**TO DO**. Print the stretch from "By Sriparna Roy" through "outweigh serious safety risks." of the article on the European approval of Leqembi, word for word.

By Sriparna Roy
(Reuters) -The European Commission on Tuesday authorized the use of Eisai and Biogen’s drug to treat some patients with mild cognitive impairment in the early stages of Alzheimer’s disease, ending a more than two-year-long review process.
This makes Leqembi the first approved drug in the European Union that targets an underlying cause of the fatal mind-wasting disease. It had been under regulatory review since January 2023.
Biogen’s head of development, Priya Singhal, said the company and its partner Eisai were “moving with urgency” to make the therapy available to patients in Europe.
Rival Eli Lilly’s Alzheimer’s drug was rejected last month as its benefits were not significant enough to outweigh serious safety risks.
The authorization allows the use of Leqembi to treat people with only one or no copy of the ApoE4 gene and who exhibit sticky clumps of a protein called amyloid beta in the brain, which is believed to be a hallmark of Alzheimer’s.
The decision to exclude those with two copies of the gene is the regulator leaning on the side of safety, said William Blair analyst Myles Minter. He estimates over $900 million peak sales for the drug in the 2030s.
The EC’s decision is in line with that of the European Medicines Agency, which recently reiterated that Leqembi would be approved for a narrower set of patients than those in which it was tested.
The regulator had backed Leqembi for patients with only one copy of the ApoE4 gene, but the EC had requested another safety review. Initially, the European medicines regulator had refused to back the drug’s approval due to serious safety risks.
Leqembi is approved in the United States for patients with two copies of the gene, but patients must undergo regular brain scans to monitor for any brain swelling.
Leqembi is also approved in Japan, China, Great Britain and several other markets.

**LISTED RECORDS**.
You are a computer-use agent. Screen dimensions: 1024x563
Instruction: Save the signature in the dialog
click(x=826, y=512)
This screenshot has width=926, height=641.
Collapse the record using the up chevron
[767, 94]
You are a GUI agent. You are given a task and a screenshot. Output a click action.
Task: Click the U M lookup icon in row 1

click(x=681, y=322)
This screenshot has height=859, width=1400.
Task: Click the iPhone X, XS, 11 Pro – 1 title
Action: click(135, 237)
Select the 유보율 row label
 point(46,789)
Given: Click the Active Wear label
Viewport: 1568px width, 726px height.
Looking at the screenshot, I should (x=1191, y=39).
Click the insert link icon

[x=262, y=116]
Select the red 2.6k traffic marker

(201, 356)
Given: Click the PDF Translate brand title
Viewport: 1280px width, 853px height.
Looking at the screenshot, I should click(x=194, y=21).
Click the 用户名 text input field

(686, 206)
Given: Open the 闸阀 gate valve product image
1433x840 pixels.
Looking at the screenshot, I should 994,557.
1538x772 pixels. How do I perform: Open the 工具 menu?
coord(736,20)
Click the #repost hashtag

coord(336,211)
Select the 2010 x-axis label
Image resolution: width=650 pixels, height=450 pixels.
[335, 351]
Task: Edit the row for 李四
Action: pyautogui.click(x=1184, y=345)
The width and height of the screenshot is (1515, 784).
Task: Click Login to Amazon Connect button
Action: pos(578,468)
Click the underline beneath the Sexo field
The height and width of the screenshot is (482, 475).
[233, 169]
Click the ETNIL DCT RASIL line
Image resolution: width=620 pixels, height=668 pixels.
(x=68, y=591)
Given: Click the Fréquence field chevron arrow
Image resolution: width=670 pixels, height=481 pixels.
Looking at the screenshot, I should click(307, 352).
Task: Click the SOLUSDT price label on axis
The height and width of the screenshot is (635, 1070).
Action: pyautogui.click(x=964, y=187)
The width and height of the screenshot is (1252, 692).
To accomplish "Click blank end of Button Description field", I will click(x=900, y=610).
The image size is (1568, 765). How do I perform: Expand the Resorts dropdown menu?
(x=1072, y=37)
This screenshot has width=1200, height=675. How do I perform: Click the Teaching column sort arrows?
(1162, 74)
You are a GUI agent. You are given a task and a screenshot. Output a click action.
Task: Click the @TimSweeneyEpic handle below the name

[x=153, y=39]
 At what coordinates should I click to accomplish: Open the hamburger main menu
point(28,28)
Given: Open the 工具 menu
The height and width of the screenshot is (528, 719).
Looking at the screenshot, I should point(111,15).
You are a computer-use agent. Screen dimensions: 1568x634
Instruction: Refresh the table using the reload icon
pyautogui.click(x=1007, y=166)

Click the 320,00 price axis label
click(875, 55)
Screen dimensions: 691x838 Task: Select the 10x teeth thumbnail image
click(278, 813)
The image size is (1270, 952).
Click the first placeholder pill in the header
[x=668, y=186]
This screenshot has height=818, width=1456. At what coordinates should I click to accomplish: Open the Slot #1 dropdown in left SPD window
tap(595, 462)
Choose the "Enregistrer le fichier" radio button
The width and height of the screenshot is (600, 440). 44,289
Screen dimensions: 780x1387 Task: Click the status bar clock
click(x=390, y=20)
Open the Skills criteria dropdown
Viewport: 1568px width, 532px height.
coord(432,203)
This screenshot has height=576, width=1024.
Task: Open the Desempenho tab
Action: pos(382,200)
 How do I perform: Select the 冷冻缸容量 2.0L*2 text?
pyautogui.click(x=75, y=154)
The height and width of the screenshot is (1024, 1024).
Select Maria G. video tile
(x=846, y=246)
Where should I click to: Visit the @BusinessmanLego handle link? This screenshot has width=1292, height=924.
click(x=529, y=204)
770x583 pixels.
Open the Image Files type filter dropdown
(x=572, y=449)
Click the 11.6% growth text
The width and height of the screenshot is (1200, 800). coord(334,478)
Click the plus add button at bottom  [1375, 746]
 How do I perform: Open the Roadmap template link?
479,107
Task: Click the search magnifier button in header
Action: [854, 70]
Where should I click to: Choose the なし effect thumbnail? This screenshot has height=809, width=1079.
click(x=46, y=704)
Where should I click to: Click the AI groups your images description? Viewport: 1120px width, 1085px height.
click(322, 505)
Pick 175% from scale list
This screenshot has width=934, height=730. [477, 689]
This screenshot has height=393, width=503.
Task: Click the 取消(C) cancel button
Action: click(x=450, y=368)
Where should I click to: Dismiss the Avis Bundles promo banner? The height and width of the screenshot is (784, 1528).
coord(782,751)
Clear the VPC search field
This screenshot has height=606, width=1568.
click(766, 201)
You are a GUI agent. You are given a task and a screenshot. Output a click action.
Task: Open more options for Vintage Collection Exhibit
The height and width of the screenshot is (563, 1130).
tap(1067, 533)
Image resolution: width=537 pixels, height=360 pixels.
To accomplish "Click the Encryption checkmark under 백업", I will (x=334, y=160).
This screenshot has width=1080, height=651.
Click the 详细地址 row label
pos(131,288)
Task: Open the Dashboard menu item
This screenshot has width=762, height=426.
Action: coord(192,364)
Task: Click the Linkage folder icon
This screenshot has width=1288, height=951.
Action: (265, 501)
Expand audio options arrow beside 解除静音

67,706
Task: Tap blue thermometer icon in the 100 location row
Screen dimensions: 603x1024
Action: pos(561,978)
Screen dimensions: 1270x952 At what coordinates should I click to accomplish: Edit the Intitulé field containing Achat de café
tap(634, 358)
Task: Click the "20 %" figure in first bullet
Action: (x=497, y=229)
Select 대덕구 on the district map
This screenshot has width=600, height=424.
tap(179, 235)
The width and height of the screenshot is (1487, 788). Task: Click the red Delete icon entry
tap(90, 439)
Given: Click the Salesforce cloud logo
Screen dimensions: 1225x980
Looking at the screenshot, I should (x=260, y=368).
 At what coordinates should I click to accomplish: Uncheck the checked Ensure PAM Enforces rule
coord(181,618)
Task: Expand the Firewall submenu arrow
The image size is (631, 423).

**OUTPUT**.
By Sriparna Roy
(Reuters) -The European Commission on Tuesday authorized the use of Eisai and Biogen’s drug to treat some patients with mild cognitive impairment in the early stages of Alzheimer’s disease, ending a more than two-year-long review process.
This makes Leqembi the first approved drug in the European Union that targets an underlying cause of the fatal mind-wasting disease. It had been under regulatory review since January 2023.
Biogen’s head of development, Priya Singhal, said the company and its partner Eisai were “moving with urgency” to make the therapy available to patients in Europe.
Rival Eli Lilly’s Alzheimer’s drug was rejected last month as its benefits were not significant enough to outweigh serious safety risks.